I’ve had trouble getting away from stories comprised of modular segments. My ideal short story right now is a 4,000-5,000-word narrative consisting of several flash pieces, all of which can be read individually and out of order, but which amount to a larger whole. That’s how this one started, but I couldn’t get around the traditional narrative: I wanted to start small, show instances in a vacuum, play with ideas and emotions, have some fun dialogue, and get to a final section that was formally/tonally dissonant in some way. I think it turned into something resembling a more traditional narrative, probably the result of a first-person narrator.
Recommend a book for us which was published within the last decade.
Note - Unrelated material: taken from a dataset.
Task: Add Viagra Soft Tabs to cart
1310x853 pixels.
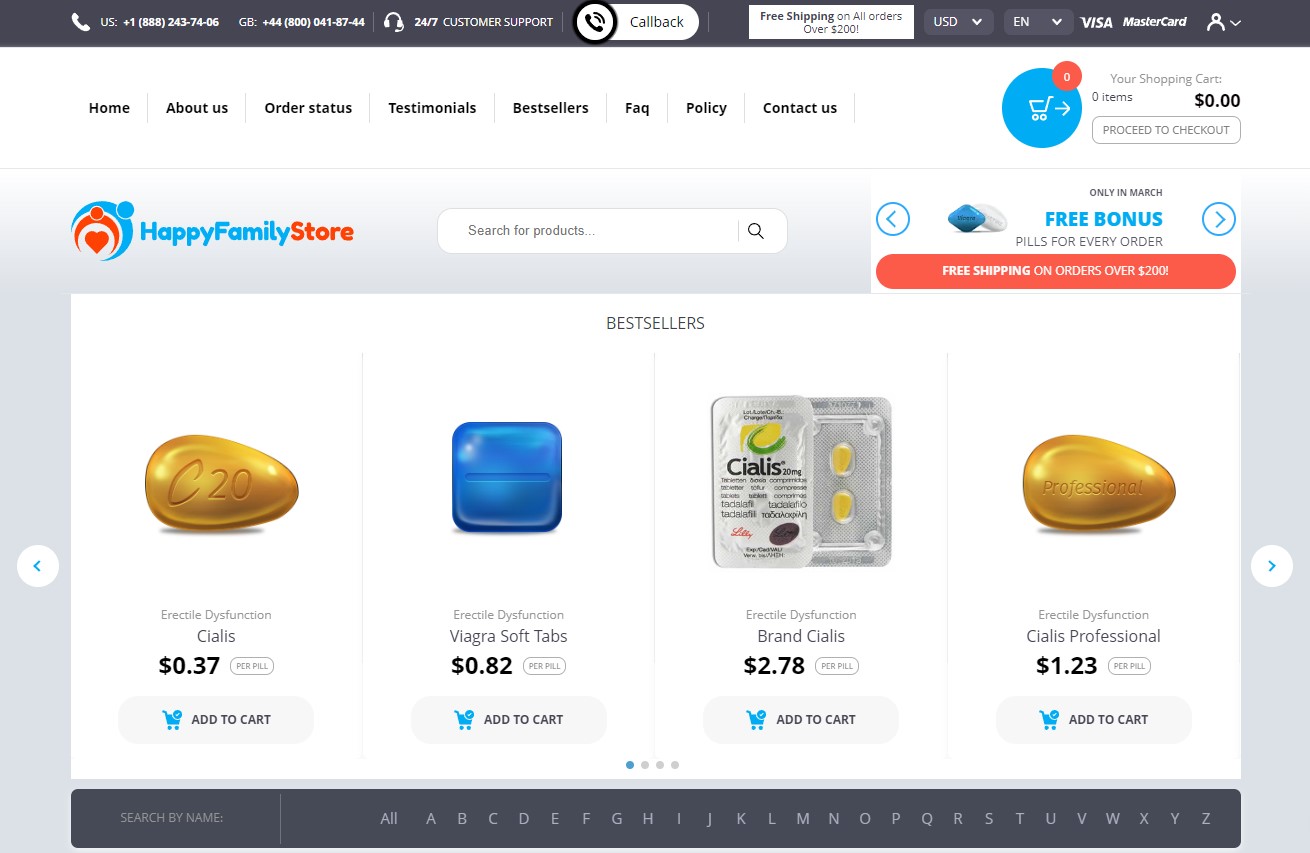Action: 509,720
Ramona Ausubel’s A Guide to Being Born has been one my favorite short story collections since it came out. There’s a lot of wonderful, magical imagery here that gets lost in its depictions of real life. The last story in the collection sticks out to me the most: hands/arms grow from people’s bodies when they love someone. It’s hard to explain how this moves the story along, but trust me.
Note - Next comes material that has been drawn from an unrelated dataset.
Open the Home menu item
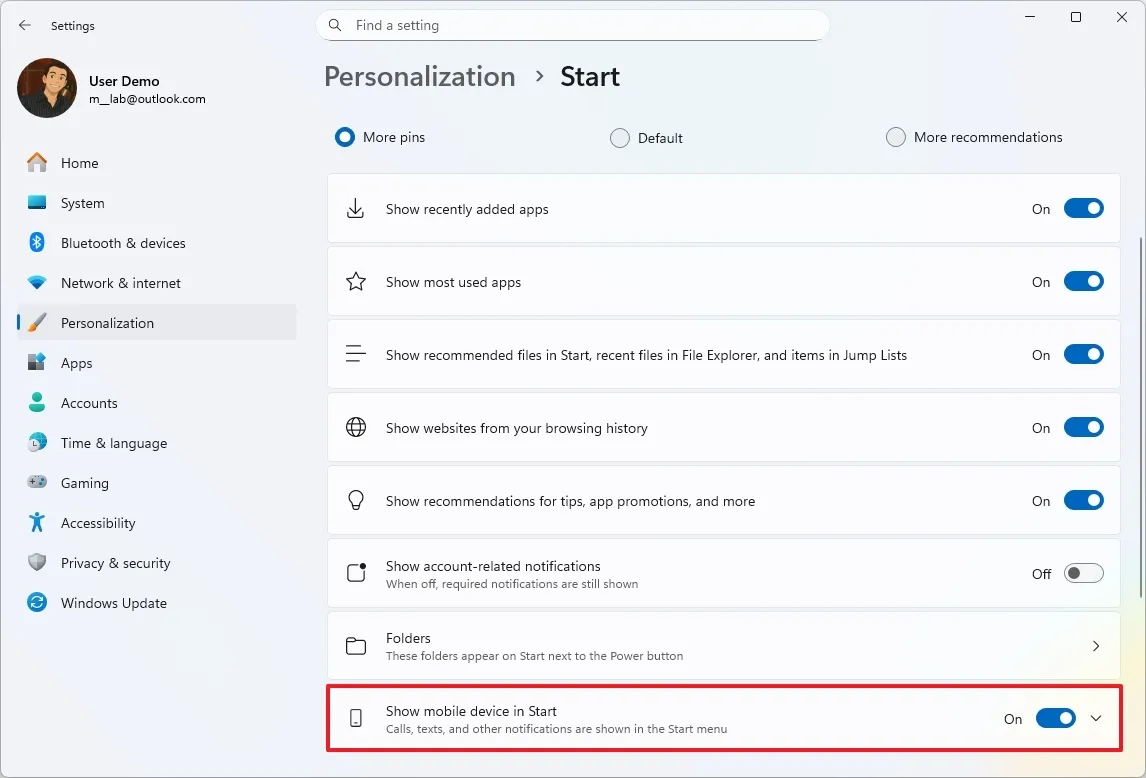Viewport: 1146px width, 778px height. tap(80, 163)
If you could have a drink with any living author, who would it be? Why?
Despite telling myself not to worry about labels so much, I’ve been interested lately in the horror genre: how it works, why we feel discomfort, the problems with human communication, etc. A while ago I read a book called Horror and Architecture by Joshua Comaroff and Ong Ker-Shing, which was interesting and insightful. I’d love to pick their brains about their understanding of horror and the sublime. Anyone who could talk to me about horror in general and how to correctly feel while reading, especially since I’m so desensitized to everything now, would be a great person to drink with.
What are you working on now? What’s next?
I’m turning a recent Asimov’s story into a novel. As far as I know, there aren’t a lot of sci-fi stories that take place in the pine-belt South, and I’m curious about some of the problems we have here that affect us ecologically. I’ve finished a draft and am working through revisions. I also have two story collections out on submission: one genre-esque, one not: a novel-in-stories, probably less publishable, but I’m trying anyway because I’ve enjoyed every minute of working on it.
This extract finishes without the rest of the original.